For unpublished versions, have registry return 410 Gone and clients re-resolve semantic version

[markstos]

Unpublished packages currently cause pain for NPM users. A recommended approach ends up being to delete your lock file and re-generate it, which can cause a huge amount of dependencies to change when only one was needed.

Unpublished packages currently return the HTTP status code "404 Not Found". This code is designed for resources that might exist again in the future. In the NPM ecosystem, version numbers are wisely immutable. A better HTTP status code to return for an unpublished package is "410 Gone", designed for resources that will never come back.

When npm encounters a 410 Gone resource, it could try to resolve the related semantic version again, possibly selecting a newer version, fixing the issue for the single dependency without requiring regenerating the entire lock file.

To clarify, this proposal is only for tarball URLs for specific versions. If you do npm unpublish -f foo, then the request to https://registry.npmjs.org/foo should return a 404, not a 410, because someone else can publish new versions of foo (though, importantly, then cannot reuse old version numbers, and thus cannot take over the same tarball URLS - those are gone for good.)

[zkat]

I'm gonna /cc @bonkydog on this one, since it relates to their team. But my completely nonofficial position on this is that I like it, pending Brian's team's approval 👍

[zkat]

Brief update: We've moved this internally to appropriate channels and we'll be doing an internal review + prioritization of this feature. No timeline until that's done.

[mikemimik]

There is some internal work happening on the registry around unpublishing packages. To that effect, there is some changes happening around the status codes as well. There is an action item from https://github.com/npm/rfcs/issues/70 that will follow up with that feature team to make sure this gets added or at least addressed.

[Ethan-Arrowood]

In a similar aspect - if a package is deprecated in place of another package could we use a redirect code (301 or 308)? It could definitely be a security issue if we allow users to redirect their packages, so maybe instead it errors but also provides the recommended alternative library? (should I open a secondary RFC for this or is it relevant enough to this one?)

[markstos]

I would issue a HTTP Redirect response sparingly-- only in a case where a module was found to have a security flaw and there's a known replacement which works exactly the same but lacks the security flaw.

[isaacs]

Just to clarify the discussion between @seldo and me regarding url reuse, that was about unpublishing all versions of a package.

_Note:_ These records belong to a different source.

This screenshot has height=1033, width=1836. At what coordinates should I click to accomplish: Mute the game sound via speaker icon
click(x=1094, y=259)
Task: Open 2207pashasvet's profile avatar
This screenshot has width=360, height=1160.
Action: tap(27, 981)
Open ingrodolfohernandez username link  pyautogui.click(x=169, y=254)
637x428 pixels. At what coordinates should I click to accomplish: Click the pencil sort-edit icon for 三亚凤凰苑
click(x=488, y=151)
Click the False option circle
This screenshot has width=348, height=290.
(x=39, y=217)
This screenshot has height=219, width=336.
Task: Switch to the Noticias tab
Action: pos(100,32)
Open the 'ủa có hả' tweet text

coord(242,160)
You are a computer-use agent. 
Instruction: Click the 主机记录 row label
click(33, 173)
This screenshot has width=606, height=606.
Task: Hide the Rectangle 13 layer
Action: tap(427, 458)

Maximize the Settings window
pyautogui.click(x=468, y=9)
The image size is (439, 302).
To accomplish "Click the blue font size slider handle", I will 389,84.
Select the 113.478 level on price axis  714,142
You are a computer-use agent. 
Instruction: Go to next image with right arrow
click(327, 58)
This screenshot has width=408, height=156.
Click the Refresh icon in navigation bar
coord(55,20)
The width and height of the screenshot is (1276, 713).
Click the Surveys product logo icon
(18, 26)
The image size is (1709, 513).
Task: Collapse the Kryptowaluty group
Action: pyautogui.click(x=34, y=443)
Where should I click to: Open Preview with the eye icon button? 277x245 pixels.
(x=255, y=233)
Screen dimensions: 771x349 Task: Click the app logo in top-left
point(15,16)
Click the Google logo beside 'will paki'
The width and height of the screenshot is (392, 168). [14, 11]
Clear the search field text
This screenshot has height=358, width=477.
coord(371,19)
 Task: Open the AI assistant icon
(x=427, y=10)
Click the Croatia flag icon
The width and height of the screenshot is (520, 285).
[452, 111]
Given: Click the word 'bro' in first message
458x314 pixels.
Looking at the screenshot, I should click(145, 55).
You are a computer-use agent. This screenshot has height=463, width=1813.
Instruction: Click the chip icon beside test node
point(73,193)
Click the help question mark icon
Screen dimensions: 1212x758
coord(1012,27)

Ie, if you do npm unpublish -f foo, then the request to https://registry.npmjs.org/foo should return a 404, not a 410, because someone else can publish new versions of foo (though, importantly, then cannot reuse old version numbers, and thus cannot take over the same tarball urls - those are gone for good.)

Responding with a 410 response code to tarball urls for deleted package versions is entirely appropriate, and I don't see any reason to oppose the fallback logic described in this RFC, but may have some feedback when we start trying to implement it.

The first step, of course, is to see if we can get the registry to respond with a 410 to deleted tarball requests,

[markstos]

Good clarification @isaacs. I've updated the RFC to clarify that the scope is restricted to tarball URLs and include your note that completely removing a package is a different case.